▶ STORED DATA:

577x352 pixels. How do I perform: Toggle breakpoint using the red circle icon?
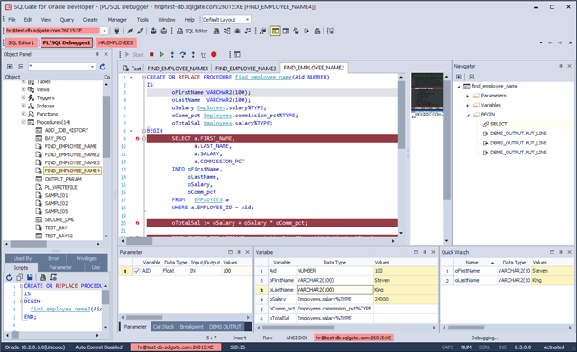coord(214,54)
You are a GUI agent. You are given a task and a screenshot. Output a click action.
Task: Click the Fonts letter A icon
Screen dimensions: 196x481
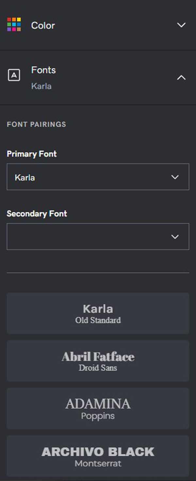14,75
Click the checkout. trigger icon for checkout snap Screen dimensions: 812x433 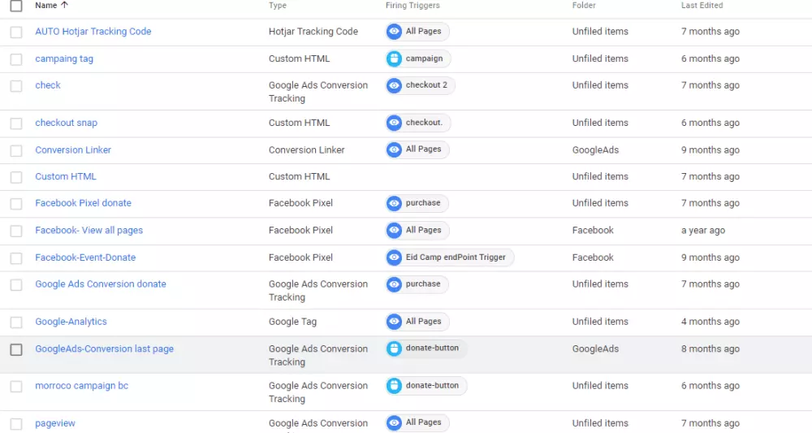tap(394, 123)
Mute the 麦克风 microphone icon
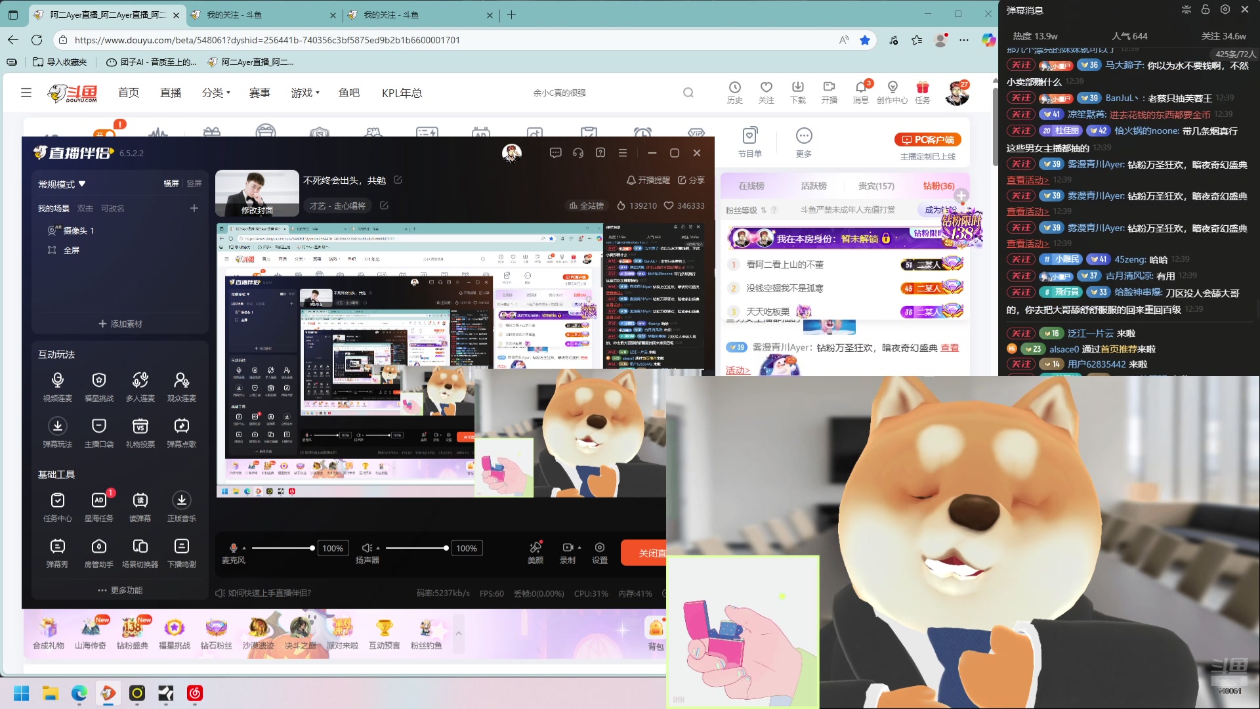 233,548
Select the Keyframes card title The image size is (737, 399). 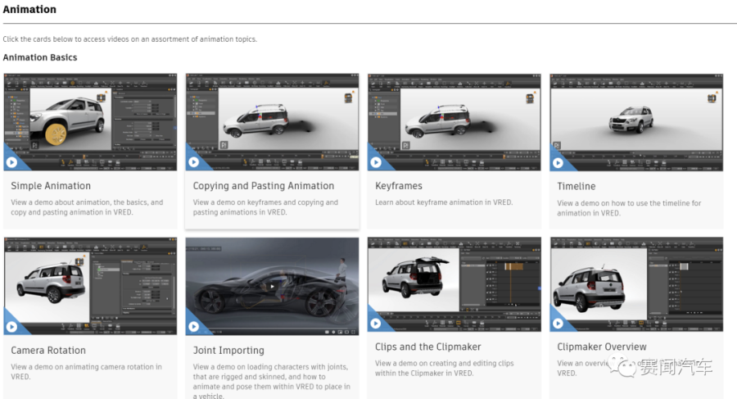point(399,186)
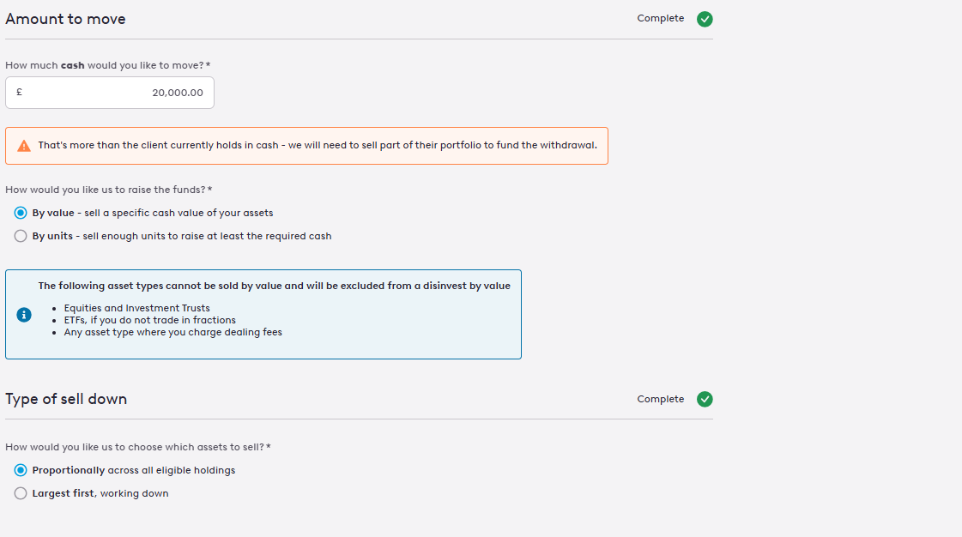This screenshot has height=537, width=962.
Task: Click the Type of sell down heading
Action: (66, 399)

...

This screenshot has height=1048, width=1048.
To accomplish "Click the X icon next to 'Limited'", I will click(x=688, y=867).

* * *

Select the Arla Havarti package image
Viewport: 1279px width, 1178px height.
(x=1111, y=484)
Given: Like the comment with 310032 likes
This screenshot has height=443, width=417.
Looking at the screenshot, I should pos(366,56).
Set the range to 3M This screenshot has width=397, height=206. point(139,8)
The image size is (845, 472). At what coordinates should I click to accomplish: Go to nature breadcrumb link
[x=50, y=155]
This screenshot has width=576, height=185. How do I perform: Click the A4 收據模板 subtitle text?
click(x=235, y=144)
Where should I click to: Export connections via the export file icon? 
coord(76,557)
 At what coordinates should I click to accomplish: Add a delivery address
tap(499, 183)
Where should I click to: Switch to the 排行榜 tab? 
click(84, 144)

▶ SET EXERCISE: Convert the items from the line with "Given: Like the comment with 310032 likes" up to and including the line with "click(84, 144)" into a JSON list of strings, one string per line, leaving out blank lines.

▶ RESPONSE:
[
  "Given: Like the comment with 310032 likes",
  "This screenshot has height=443, width=417.",
  "Looking at the screenshot, I should pos(366,56).",
  "Set the range to 3M This screenshot has width=397, height=206. point(139,8)",
  "The image size is (845, 472). At what coordinates should I click to accomplish: Go to nature breadcrumb link",
  "[x=50, y=155]",
  "This screenshot has width=576, height=185. How do I perform: Click the A4 收據模板 subtitle text?",
  "click(x=235, y=144)",
  "Where should I click to: Export connections via the export file icon? ",
  "coord(76,557)",
  " At what coordinates should I click to accomplish: Add a delivery address",
  "tap(499, 183)",
  "Where should I click to: Switch to the 排行榜 tab? ",
  "click(84, 144)"
]